You ask a very good question because I have seen some providers embark on the multiple loopback approach for numerous reasons. I suggest a single loopback per routing-instance whenever possible. The cost savings in OSS and integration in routing configurations with a single repeatable block of configuration per peer/peer group is far more beneficial than some corner case technical benefit of having multiple loopback addresses.

I have been forced for other feature support to deploy multiple loopback interfaces, but have always opted to keep all EBGP peering with a single loopback interface per routing-instance.

Kind regards,
Truman



On 26/08/2008, at 7:48 PM, Steve Bertrand wrote:

Hi everyone,

This question comes after likely overlooking an IETF document or BCP that describes what I'm after. Given that I am looking for advice from someone who is more experienced operationally in this regard than me, and that this technically is an implementation-neutral question, I wanted to ask here.

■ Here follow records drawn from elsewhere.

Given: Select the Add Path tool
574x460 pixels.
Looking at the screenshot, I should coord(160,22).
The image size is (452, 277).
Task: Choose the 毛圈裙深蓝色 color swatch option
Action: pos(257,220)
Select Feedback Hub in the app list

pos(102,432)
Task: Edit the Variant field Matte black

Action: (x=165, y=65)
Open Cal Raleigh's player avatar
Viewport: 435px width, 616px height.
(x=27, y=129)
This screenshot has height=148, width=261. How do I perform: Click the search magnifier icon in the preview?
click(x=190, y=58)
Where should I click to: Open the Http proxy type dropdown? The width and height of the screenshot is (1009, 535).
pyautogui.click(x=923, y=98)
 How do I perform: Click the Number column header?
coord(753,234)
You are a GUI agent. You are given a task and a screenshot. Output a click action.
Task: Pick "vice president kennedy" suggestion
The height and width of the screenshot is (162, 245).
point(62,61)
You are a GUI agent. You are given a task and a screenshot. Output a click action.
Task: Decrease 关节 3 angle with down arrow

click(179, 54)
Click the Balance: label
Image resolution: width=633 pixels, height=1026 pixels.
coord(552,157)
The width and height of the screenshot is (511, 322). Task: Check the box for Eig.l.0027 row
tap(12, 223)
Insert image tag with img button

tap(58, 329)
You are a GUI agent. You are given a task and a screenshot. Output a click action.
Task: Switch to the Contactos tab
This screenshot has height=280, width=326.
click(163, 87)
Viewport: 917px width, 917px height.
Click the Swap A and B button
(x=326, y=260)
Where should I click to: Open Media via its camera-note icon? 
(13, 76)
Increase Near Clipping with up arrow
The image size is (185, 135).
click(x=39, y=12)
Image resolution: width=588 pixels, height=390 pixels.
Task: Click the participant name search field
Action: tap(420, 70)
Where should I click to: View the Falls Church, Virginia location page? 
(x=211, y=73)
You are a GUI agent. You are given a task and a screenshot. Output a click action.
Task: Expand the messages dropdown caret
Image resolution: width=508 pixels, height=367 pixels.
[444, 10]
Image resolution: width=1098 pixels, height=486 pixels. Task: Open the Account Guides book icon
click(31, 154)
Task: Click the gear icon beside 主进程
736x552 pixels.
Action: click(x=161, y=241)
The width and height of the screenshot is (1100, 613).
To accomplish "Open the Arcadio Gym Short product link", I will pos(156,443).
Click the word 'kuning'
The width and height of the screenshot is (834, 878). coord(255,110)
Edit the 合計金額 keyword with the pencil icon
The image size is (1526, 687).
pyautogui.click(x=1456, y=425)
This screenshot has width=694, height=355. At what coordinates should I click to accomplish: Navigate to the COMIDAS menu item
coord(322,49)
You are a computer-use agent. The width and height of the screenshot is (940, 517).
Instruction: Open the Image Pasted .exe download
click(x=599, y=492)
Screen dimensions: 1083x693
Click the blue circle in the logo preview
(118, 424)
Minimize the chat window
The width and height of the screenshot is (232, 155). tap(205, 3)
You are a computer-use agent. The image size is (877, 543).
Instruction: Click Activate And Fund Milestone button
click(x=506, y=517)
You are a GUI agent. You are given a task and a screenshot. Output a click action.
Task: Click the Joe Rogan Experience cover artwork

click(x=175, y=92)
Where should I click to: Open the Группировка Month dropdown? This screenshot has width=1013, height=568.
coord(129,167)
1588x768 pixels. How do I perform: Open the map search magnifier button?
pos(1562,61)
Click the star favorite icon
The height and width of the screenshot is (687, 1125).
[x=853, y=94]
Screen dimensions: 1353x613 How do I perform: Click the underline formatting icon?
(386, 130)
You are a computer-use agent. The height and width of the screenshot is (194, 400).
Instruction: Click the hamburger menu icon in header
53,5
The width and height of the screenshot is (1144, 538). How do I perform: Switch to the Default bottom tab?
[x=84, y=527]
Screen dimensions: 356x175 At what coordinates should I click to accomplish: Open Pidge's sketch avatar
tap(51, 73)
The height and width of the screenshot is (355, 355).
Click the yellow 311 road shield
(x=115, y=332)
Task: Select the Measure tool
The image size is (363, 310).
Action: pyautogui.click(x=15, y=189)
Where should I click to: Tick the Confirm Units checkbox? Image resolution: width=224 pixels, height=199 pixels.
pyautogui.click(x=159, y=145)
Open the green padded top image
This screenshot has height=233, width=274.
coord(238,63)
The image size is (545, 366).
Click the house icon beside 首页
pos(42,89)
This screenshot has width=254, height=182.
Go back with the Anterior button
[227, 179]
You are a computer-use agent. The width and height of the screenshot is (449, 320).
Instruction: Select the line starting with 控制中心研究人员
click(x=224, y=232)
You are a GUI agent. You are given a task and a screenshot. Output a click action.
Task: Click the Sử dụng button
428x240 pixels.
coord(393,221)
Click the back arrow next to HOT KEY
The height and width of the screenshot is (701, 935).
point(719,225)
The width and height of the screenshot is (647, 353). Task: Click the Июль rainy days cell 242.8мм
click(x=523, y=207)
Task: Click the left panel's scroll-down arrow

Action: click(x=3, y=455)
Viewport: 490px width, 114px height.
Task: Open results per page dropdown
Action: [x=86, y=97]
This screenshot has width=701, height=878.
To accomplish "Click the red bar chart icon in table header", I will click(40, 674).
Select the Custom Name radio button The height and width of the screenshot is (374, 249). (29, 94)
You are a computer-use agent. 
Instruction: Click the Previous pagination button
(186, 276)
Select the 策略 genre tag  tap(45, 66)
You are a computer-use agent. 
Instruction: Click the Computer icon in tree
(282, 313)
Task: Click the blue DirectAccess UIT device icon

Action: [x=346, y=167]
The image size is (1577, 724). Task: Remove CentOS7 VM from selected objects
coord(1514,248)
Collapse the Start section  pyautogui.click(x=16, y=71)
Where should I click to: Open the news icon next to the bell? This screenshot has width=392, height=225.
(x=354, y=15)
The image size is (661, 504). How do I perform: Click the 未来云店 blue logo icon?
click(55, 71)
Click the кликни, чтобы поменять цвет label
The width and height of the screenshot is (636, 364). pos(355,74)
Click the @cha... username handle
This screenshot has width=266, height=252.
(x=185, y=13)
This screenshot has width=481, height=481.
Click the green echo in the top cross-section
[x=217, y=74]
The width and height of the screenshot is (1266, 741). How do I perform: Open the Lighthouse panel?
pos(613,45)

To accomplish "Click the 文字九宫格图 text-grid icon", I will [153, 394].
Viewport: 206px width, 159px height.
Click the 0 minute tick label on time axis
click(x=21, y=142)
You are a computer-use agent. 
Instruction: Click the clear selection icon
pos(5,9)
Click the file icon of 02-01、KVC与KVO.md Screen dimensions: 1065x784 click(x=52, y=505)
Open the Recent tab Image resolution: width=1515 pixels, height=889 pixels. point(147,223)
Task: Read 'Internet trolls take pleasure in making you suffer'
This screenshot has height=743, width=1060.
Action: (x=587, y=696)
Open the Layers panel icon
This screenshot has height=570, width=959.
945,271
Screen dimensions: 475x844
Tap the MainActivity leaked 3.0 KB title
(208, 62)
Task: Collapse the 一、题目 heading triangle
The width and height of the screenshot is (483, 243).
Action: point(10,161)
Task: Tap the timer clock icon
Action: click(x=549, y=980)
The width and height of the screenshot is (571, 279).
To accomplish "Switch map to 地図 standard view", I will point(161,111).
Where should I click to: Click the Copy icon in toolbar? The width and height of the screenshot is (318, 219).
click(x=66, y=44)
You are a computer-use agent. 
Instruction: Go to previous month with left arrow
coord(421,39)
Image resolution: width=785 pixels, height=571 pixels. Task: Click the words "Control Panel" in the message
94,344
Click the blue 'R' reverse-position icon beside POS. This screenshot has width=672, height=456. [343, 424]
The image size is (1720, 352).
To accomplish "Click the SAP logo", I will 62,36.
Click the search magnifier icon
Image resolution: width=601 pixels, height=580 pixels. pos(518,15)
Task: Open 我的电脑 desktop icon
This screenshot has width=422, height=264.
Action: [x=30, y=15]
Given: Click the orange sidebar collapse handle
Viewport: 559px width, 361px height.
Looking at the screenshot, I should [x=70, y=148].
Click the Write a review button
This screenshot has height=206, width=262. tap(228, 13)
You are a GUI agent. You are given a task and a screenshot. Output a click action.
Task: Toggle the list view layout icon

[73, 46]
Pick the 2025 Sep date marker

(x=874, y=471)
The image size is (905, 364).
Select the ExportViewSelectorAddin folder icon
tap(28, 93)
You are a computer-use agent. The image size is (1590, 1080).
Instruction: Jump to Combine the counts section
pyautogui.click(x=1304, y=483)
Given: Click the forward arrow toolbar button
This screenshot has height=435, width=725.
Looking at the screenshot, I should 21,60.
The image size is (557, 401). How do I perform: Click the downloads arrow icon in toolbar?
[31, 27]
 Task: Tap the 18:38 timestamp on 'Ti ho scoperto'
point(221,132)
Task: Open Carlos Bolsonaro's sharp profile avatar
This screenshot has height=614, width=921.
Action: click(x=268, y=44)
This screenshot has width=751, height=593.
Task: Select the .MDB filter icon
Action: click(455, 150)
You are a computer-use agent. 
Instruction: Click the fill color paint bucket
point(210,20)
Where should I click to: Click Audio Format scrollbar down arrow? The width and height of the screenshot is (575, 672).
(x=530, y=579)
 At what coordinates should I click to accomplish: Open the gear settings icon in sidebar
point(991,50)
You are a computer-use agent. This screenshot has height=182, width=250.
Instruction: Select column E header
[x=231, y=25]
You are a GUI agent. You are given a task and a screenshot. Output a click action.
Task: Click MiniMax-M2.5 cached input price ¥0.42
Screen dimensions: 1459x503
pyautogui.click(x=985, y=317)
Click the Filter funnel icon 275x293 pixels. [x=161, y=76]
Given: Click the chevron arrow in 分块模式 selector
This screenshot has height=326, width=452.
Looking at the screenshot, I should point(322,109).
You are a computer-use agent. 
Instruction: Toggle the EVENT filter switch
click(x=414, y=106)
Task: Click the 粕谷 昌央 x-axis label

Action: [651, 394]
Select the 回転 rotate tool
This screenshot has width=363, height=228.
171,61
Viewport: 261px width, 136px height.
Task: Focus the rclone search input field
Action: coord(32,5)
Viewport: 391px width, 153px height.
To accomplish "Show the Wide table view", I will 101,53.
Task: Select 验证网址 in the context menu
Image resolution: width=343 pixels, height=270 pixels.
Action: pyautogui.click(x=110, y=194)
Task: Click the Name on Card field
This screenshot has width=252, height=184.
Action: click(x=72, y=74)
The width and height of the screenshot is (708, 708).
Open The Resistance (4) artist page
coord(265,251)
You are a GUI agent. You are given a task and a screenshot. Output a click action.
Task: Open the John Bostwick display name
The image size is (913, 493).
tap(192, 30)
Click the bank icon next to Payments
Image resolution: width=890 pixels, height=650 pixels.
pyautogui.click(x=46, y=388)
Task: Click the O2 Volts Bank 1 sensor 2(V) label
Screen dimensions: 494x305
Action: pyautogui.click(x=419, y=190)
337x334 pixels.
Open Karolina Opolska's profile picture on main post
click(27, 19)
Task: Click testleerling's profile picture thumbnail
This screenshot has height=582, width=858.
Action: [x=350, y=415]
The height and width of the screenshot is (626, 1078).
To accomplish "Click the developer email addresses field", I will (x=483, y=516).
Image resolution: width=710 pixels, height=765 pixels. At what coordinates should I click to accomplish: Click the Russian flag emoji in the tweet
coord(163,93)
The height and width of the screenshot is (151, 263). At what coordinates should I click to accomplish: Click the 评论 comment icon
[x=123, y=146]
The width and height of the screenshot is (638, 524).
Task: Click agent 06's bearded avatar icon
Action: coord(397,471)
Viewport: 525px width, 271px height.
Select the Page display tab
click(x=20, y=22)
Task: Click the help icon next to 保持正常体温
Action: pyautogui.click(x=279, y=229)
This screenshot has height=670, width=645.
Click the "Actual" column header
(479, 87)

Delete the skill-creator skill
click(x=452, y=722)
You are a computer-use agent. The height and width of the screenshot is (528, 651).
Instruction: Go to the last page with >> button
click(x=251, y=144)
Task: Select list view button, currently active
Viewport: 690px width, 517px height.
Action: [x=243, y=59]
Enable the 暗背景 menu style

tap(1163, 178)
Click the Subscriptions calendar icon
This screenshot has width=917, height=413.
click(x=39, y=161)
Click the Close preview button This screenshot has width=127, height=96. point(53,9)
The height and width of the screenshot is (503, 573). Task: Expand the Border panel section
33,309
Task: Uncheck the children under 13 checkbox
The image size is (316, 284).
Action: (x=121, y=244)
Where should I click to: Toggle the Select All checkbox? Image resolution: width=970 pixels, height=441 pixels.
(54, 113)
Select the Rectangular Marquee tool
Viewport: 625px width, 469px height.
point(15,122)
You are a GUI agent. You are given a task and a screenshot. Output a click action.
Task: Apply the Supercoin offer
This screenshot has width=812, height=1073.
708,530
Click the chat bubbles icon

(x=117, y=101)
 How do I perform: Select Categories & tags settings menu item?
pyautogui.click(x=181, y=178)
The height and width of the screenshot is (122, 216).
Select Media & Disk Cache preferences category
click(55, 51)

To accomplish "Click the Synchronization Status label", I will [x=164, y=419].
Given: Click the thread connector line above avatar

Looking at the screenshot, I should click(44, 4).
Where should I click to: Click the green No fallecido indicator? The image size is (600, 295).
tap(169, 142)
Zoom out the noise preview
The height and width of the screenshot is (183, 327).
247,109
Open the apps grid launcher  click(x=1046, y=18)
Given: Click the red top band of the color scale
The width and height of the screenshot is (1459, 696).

Taking one router I have as an example, I have four IPv6 BGP peers (two are for true routing, the other two for route server projects), and five IPv4 BGP peers. Two of the v4 peers are Cymru for BOGONS, the other three are purely outbound to route server projects. All five v4 peers are ebgp-multihop.

I'm looking for advice on the configuration of the peers with ebgp- multihop (IPv4).

I have a reserved block carved out of my allocation specifically for /32s on loopbacks, and when I light up a new peer, I configure a new looopback interface for that peer, and subsequently give it the next available IP from the reserved /32 block.

There are numerous drawbacks to doing it this way... waste of IPv4 addresses, additional keystrokes on the router for interface config, documentation, expanded margin for error et-al.

There are a few benefits to doing it this way (IMHO), but I see obvious benefits of using a single loopback interface and single IP for ALL of these multihop peers. Before I state good/bad, or get any wrong idea in my head, I'd like to ask the real experts here which way they would/do this type of thing, and why.

- single loopback/single IP for all peers, or;
- each peer with its own loopback/IP?